Titis meraih kertas kecil dari tangan Elis dan memberikan kepada pramusaji. Setelah mengulangi semua yang tertulis di sana, pramusaji yang ramah itu meninggalkan mereka.
“Nah, Lis, ayo, dong, cerita. Gimana sejarahnya, sampai kamu mutusin untuk hijrah? Kok bisa?” tuntut Titis.
Bukannya menjawab, wanita yang diminta bercerita tadi malah melambaikan tangannya ke arah pintu masuk. Dengan refleks Titis memutar tubuh mengikuti arah lambaian tangannya dan tercengang.

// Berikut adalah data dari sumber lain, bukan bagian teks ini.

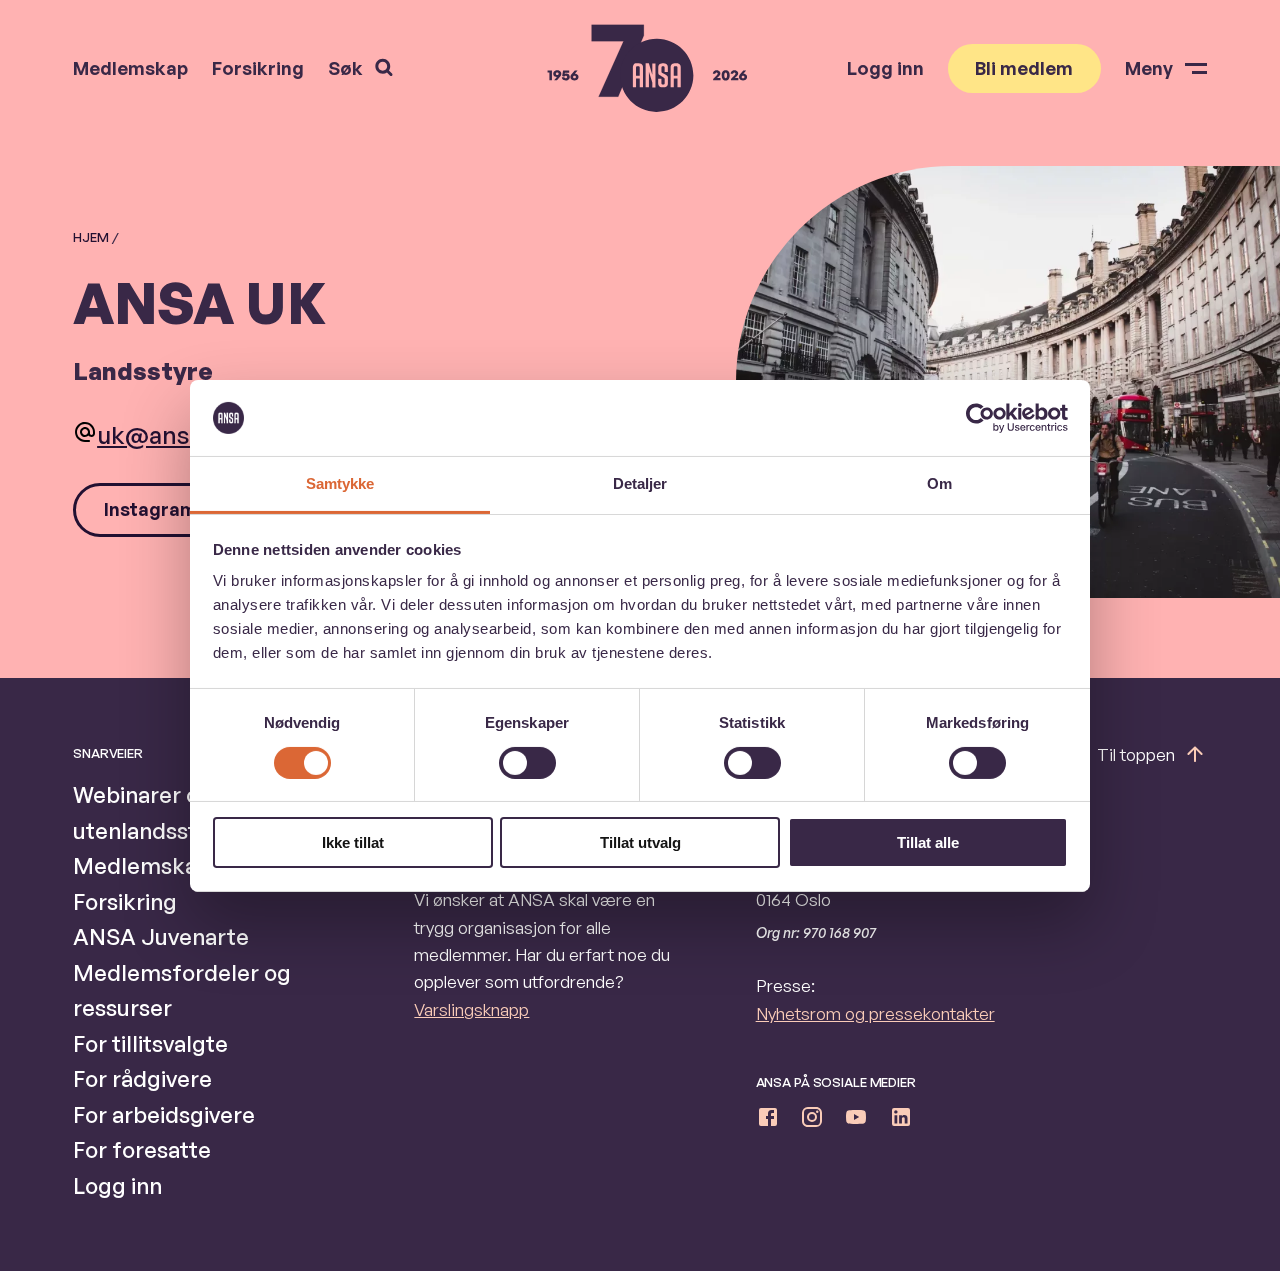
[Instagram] (812, 1120)
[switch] (527, 763)
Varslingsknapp (471, 1009)
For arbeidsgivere (164, 1114)
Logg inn (885, 68)
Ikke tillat (353, 842)
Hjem (91, 237)
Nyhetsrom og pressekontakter (875, 1013)
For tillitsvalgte (150, 1043)
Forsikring (258, 68)
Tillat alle (928, 842)
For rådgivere (142, 1078)
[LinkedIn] (901, 1120)
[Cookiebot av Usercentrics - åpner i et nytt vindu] (980, 418)
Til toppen (1136, 754)
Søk (345, 68)
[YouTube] (856, 1120)
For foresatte (142, 1149)
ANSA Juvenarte (161, 936)
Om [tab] (939, 483)
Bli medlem (1024, 68)
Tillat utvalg (640, 842)
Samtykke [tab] (340, 483)
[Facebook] (768, 1120)
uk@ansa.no (167, 434)
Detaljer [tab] (640, 483)
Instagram (150, 509)
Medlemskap (130, 68)
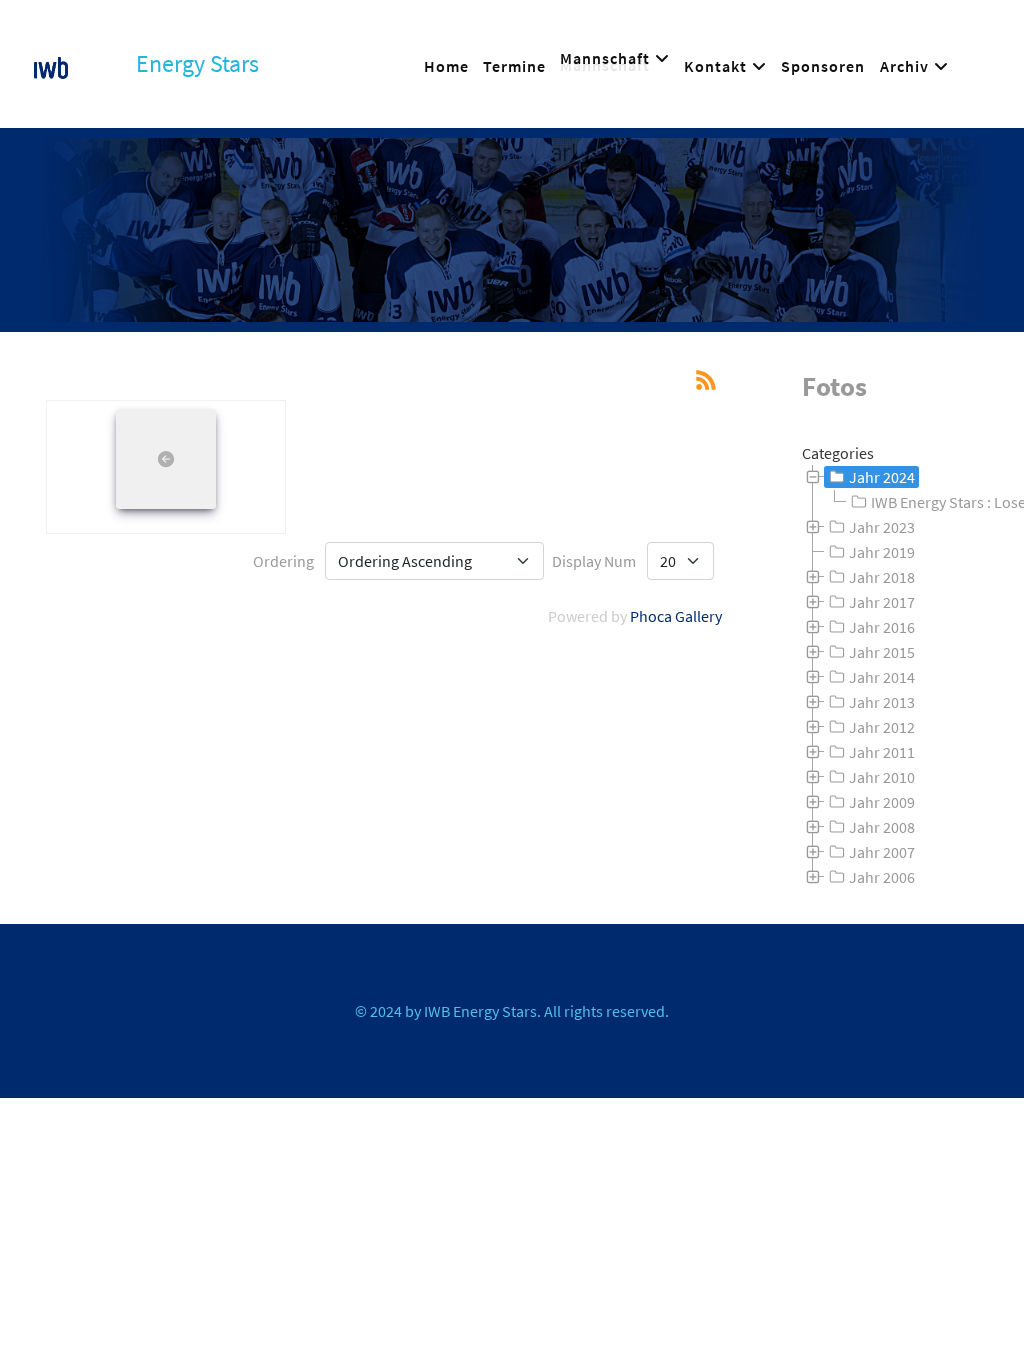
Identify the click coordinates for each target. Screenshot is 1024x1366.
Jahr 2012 (882, 727)
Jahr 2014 (882, 677)
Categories (838, 453)
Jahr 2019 (882, 552)
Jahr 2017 (882, 602)
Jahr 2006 (882, 877)
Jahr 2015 (882, 652)
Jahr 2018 (882, 577)
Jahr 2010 (882, 777)
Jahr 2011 (882, 752)
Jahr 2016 (882, 627)
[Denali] (51, 64)
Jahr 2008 (882, 827)
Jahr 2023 (882, 527)
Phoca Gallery (676, 616)
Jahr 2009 (882, 802)
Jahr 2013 (882, 702)
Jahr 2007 (882, 852)
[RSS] (706, 378)
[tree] (896, 677)
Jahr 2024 (882, 477)
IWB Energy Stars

Sosok ramping berbalut celana jins agak ketat dan blus motif bunga yang cerah sedang berjalan ke arah mereka seraya melambaikan tangan. Rambutnya yang panjang bergoyang-goyang seirama derap langkahnya.
Seketika Titis berdiri dan membekap mulutnya, menahan teriakan yang nyaris lepas.
“Maaf, Tis. Aku mampir toilet dulu.” Gadis cantik yang baru datang itu menurunkan maskernya dan tersenyum lebar.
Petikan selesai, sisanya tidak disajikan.